The FCA has published Policy Statement 18/2: Client money and unbreakable deposits – feedback to CP17/29 and final rules (PS18/2). In PS18/2 the FCA provides feedback and final rules on its proposed amendments on the client money 30-day rule and unbreakable deposits (UDs) as set out in Consultation Paper 17/29: Client money and unbreakable deposits (CP17/29) (our blog is here).
Among other things the final FCA rules provide that:
- firms may hold a proportion of client money in an UD longer than 30 days, subject to certain conditions;
- a firm may hold an appropriate proportion of client money in 95-day UDs;
- firms must produce a written policy setting out the maximum proportion of client money that would be appropriate for it to deposit in a UD longer than 30 days and the measures it will take to manage the risk of being unable to access client money when required;
- the written policy must be included in the CASS resolution pack so that an insolvency practitioner will be able to identify whether the firm places client money in UDs of longer than 30 days;
- prior to a firm depositing client money in 95-day UDs, it must provide each client with a written explanation of the risks that arise as a result of the longer notice periods for withdrawals;
- whilst a firm uses 95-day UDs, before receiving or holding client money from new clients, the firm must provide them with a written explanation of the risks of the longer notice periods for withdrawals;
- firms can provide the written explanation as a standalone notification or as part of their existing disclosures, providing the explanation complies with the final rules.

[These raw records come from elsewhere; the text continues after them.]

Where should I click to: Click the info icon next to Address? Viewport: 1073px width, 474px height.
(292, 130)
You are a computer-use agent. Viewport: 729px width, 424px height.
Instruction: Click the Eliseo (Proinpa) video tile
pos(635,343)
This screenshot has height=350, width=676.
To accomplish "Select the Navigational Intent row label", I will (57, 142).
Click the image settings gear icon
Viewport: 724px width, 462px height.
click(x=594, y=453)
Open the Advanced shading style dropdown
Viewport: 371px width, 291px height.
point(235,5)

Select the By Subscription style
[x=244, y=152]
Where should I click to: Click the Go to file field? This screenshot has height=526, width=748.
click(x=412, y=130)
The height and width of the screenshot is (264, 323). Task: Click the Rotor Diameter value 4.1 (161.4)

This includes being clear, fair and not misleading. The FCA is not considering an industry-wide communication on the wider context and risks to consumers at this time; and
- the FCA has moved the requirement to report UDs of longer than 30 days in the client money and asset return (CMAR) to SUP16.14.

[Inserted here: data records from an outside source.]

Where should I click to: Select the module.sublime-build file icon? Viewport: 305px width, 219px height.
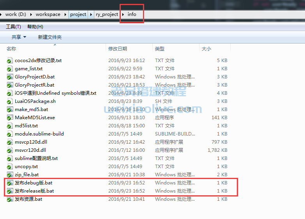click(10, 134)
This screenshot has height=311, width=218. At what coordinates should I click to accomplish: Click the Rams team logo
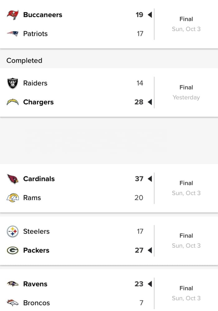pyautogui.click(x=13, y=198)
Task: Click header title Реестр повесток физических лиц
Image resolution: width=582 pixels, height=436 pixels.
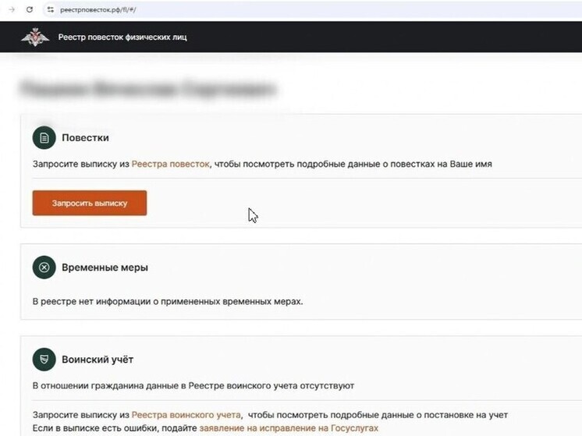Action: click(x=122, y=37)
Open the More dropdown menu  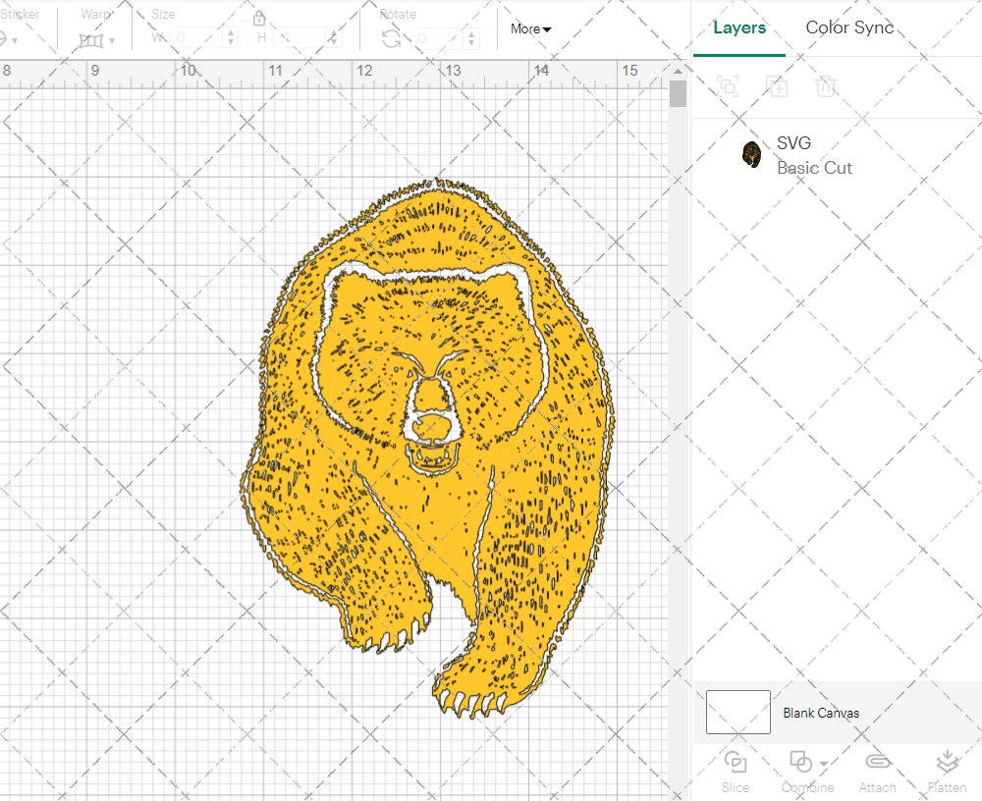click(529, 29)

The FCA has also amended the CMAR guidance to make it clear that firms should report any UD in use at the end of the reporting period. The amended rules make it clear that firms should report the unexpired term of a UD, where the remaining term is longer than 30 days. The CMAR guidance has also been updated on how UDs should be reported by firms and the FCA has included a worked example.
Paragraphs 2.24 to 2.27 of PS18/2 summarises liquidity requirements for investment firms.
The final rules (set out in Appendix 1 of PS18/2) will come into force on 22 January 2018.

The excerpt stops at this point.